Horizon Virtual, a recent recipient of a Greater St. Cloud Development Corporation Innovation Award, currently offers a remote, on-call doctor for the Long Prairie Hospital from 7 p.m. until 7 a.m.

Dr. Darin Willardsen, one of Horizon's founders and a CentraCare internal medicine doctor, says small hospitals like Long Prairie have limited staffing, and doctors can easily become overworked and exhausted being on call every night.

As CentraCare practitioners, Dr. Willardsen and Horizon co-founder, Dr. Todd Severnak, were often sent to Long Prairie to fill in during the overnight hours.

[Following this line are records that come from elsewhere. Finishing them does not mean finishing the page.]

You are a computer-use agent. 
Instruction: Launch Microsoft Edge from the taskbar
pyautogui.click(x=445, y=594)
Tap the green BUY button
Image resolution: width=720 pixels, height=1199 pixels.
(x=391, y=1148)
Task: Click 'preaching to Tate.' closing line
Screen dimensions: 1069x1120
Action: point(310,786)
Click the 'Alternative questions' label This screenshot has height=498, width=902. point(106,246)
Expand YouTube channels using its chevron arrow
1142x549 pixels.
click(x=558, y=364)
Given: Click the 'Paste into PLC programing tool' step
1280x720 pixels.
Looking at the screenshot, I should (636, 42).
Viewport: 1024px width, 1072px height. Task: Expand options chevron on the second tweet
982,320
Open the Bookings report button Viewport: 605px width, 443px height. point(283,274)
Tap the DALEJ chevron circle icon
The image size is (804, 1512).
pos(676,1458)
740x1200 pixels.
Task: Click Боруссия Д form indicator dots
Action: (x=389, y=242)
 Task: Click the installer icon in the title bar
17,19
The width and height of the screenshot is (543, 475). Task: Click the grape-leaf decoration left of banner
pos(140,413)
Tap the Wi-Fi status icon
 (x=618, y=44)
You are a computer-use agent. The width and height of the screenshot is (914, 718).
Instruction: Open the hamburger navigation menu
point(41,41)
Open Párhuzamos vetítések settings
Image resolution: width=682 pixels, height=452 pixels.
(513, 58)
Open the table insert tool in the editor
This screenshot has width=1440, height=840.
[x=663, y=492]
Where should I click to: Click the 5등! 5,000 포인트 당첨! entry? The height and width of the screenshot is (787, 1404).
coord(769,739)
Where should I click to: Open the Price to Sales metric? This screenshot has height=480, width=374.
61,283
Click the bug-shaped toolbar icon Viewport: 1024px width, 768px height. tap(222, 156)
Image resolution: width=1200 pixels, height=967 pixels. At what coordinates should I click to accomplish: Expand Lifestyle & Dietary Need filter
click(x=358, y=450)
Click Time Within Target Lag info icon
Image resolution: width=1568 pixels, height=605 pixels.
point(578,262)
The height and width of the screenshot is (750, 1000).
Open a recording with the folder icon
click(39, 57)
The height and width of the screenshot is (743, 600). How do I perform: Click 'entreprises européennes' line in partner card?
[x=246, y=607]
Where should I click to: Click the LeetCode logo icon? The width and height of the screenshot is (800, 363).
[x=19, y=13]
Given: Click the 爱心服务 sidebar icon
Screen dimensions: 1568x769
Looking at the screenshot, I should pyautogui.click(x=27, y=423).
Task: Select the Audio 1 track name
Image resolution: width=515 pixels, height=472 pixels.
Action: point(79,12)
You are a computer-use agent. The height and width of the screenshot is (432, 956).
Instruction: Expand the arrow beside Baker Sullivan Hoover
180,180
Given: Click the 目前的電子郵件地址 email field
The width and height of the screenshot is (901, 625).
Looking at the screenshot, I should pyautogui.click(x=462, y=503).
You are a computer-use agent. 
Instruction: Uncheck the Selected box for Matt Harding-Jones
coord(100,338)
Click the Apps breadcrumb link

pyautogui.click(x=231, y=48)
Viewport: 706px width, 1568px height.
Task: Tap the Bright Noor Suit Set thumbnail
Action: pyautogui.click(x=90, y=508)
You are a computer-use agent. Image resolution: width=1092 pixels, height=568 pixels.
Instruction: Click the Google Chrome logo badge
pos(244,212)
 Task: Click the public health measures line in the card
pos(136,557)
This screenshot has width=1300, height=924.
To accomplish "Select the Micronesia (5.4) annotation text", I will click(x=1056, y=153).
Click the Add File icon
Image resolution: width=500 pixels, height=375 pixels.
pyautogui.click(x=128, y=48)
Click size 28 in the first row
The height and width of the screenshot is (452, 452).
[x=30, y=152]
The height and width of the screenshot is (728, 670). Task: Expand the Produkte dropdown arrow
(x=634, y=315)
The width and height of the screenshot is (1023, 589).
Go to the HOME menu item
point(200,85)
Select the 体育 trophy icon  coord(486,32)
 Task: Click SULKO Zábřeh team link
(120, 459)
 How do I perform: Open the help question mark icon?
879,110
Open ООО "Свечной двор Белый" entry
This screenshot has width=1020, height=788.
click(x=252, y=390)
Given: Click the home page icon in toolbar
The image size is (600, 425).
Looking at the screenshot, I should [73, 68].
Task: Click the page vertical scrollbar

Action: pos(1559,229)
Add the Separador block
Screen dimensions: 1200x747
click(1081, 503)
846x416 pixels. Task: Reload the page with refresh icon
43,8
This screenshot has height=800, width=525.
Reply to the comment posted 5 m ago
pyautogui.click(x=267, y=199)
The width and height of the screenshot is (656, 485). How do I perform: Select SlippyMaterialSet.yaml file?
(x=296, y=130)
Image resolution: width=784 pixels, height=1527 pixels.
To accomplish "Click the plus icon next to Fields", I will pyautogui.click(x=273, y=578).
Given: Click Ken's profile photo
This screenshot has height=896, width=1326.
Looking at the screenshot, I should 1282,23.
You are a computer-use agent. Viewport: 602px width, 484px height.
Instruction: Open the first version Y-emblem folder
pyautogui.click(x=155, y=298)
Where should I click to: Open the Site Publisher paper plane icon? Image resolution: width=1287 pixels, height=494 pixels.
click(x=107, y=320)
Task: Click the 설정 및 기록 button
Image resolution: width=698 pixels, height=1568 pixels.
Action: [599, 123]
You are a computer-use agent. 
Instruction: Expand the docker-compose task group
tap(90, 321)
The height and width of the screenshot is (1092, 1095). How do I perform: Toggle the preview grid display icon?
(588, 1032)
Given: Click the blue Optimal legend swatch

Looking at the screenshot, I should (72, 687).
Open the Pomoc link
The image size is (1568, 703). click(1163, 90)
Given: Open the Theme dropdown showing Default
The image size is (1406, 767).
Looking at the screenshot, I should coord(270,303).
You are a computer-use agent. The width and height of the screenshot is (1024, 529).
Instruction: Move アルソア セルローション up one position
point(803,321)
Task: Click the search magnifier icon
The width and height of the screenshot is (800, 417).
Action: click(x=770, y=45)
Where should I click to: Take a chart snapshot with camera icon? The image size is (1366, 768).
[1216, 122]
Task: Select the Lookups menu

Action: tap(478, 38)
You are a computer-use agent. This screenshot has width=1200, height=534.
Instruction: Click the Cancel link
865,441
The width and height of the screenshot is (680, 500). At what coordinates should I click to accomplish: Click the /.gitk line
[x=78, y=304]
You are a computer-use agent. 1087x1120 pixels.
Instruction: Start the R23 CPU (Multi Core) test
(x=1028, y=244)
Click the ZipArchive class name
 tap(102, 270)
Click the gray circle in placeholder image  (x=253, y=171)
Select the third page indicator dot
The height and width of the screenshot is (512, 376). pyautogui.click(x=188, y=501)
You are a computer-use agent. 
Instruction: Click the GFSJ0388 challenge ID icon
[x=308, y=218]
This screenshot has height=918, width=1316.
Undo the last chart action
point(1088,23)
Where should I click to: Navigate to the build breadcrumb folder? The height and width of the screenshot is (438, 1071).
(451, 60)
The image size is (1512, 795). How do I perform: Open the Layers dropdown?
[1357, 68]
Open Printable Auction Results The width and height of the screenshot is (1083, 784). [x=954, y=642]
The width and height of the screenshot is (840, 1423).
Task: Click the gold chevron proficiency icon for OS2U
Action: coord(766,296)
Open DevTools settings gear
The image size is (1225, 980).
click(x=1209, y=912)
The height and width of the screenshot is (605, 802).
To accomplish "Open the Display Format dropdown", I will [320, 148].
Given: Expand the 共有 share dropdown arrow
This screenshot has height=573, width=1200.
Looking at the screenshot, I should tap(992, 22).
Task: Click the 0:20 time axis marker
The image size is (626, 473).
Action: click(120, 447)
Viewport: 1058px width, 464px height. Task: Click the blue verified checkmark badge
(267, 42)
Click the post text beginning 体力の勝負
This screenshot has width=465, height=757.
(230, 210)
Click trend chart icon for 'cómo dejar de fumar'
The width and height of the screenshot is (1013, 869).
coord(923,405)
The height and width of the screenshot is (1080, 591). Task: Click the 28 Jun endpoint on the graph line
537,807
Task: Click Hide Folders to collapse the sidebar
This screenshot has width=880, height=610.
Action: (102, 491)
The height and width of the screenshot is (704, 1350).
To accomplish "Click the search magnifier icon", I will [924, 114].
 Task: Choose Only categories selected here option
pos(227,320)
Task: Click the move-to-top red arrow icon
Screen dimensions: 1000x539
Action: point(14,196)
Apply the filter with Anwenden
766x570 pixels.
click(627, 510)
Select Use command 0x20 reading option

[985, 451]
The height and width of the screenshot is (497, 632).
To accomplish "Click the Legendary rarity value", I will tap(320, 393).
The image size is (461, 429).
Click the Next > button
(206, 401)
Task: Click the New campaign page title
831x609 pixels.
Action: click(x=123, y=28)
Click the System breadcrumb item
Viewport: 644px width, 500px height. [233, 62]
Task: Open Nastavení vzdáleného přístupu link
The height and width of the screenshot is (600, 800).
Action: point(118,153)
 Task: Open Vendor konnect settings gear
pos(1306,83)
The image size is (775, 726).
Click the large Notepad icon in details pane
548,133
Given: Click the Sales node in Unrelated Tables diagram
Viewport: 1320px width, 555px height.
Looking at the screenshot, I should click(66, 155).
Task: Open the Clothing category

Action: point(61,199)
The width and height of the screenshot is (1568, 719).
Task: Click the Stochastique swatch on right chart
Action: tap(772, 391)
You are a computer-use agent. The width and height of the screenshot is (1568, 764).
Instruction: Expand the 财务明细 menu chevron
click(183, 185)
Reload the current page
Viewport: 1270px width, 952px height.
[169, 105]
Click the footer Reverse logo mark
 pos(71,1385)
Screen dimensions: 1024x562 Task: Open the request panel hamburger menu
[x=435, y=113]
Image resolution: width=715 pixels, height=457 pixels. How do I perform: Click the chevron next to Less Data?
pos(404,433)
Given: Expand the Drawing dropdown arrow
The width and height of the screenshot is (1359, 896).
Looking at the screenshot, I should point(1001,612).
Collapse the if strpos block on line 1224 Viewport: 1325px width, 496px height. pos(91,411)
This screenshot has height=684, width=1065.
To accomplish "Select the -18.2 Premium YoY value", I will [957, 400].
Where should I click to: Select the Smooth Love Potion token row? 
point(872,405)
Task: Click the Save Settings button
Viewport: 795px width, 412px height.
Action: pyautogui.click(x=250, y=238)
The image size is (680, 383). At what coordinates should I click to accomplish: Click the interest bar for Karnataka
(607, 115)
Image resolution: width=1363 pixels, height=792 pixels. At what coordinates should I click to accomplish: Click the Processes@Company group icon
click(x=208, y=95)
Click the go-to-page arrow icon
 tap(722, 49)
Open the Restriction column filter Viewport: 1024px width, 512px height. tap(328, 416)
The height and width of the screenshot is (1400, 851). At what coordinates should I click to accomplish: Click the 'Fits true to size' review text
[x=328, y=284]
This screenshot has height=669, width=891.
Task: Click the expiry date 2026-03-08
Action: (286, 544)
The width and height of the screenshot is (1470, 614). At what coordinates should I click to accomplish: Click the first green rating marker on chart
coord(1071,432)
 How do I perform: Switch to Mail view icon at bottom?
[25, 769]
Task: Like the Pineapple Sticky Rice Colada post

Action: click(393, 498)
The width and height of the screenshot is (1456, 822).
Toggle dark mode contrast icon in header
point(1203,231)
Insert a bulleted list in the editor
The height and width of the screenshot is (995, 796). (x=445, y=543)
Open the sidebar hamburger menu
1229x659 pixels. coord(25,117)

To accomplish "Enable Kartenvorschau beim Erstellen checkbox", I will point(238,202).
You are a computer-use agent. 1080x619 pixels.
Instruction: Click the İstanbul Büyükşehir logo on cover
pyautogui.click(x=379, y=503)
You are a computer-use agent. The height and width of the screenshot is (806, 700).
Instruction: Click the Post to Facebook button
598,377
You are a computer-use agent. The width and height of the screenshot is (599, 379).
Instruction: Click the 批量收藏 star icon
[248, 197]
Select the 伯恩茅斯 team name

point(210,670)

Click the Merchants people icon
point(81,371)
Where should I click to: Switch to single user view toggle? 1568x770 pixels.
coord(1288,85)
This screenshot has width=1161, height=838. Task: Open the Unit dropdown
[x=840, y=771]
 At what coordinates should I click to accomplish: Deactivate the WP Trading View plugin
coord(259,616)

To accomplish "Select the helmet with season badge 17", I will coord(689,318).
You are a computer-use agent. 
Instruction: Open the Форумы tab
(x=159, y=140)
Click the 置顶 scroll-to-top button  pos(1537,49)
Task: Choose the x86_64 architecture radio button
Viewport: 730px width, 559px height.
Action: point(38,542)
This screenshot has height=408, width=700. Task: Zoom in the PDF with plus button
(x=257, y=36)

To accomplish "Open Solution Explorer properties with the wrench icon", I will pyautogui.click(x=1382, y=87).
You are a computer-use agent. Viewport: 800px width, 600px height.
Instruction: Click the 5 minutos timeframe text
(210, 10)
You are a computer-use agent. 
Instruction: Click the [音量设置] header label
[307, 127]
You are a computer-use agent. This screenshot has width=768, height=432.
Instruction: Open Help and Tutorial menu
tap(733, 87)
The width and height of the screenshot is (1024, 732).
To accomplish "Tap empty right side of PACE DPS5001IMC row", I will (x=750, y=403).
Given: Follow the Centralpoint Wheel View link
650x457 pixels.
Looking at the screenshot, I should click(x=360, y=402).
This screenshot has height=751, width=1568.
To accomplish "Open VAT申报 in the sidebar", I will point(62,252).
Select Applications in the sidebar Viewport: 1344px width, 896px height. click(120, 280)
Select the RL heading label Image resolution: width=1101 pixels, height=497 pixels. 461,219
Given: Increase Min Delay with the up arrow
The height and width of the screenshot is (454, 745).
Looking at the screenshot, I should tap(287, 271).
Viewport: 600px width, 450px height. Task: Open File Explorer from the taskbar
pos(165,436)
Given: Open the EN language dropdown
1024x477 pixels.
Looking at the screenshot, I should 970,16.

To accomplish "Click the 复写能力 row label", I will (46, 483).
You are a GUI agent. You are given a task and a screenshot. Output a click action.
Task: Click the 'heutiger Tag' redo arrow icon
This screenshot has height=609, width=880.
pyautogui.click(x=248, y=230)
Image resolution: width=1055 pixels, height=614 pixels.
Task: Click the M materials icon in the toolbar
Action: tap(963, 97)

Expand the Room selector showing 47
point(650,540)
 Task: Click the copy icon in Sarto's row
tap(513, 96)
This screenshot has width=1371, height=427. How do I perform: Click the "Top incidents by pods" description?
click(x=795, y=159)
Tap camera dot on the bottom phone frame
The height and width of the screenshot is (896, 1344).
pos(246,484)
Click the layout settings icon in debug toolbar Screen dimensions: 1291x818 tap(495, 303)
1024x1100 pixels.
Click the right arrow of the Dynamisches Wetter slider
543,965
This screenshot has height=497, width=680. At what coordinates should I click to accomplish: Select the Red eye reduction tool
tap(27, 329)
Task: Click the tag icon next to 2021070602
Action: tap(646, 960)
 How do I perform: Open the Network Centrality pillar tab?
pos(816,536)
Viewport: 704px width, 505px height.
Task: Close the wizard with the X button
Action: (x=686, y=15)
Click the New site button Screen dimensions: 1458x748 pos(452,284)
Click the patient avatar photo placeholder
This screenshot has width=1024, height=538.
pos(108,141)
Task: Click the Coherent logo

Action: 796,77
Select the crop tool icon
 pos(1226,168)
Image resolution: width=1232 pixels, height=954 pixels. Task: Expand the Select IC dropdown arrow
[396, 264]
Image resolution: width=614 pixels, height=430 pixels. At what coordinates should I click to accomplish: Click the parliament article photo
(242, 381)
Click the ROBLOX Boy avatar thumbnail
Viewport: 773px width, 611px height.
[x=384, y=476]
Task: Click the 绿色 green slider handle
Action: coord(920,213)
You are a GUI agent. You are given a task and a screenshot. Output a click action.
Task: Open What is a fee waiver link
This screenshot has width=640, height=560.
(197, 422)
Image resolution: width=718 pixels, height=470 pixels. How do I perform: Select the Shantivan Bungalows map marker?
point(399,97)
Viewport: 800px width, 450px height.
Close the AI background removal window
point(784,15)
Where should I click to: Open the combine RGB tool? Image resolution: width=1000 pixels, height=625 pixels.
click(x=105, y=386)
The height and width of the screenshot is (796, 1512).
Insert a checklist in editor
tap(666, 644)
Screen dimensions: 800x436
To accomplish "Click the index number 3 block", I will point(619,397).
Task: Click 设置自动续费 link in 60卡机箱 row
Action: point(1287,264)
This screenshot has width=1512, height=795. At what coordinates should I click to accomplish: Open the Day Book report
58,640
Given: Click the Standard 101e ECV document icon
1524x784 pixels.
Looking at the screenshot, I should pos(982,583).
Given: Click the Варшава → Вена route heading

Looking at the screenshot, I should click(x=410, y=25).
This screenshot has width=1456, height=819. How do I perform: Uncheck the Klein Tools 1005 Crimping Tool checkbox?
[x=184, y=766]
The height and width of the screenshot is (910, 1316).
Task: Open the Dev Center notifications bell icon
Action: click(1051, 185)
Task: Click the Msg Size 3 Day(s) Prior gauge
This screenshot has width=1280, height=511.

Those hour-long trips to the small hospital got the wheels turning.

 

"We thought, 'I think we can do this better, I think we can do this more efficiently, and I think we can provide care to many places with one person, instead of one person traveling and not working to their full potential. And so, we said, 'what if we're there virtually? Then we can cover four or five hospitals at one time."

Enter Horizon Virtual. The tools include carts with digitally-enabled medical devices like stethoscopes and ophthalmoscopes, placed on the patient by a trained nurse. Then, the remote doctor, either Willardsen or Severnak, is able to listen with headphones while examining the patient visually through a high-resolution, HIPAA-compliant portable camera.

Horizon virtual is one of just 3 or 4 telemedicine companies in the United States capable of admitting patients into a hospital and prescribing medications remotely.

Willardsen says, so far, they've heard positive reviews.

"Nurses seem to be loving it, because there's someone on call within minutes. And, we get to keep sicker patients at those hospitals, so they get to see acute cases. The doctors tend to love it because they can sleep all night. They're typically in the clinic all day, and then they have to cover at night. Granted, they're not always busy, but when they are, there goes their sleep."

Willardsen says they've seen over 60 patients since they partnered with Long Prairie. Thanks to a remote exam, around 20 patients have been admitted to the Long Prairie Hospital in the last six months, patients who otherwise would have been sent to St. Cloud for care.

Willardsen says, keeping patients at their hometown hospitals makes it easier for friends and family to be part of the recovery process.

"We can't find a down side," says Willardson.

Horizon Virtual plans to expand services to clinics in other parts of Minnesota, as well as North Dakota, South Dakota and Iowa.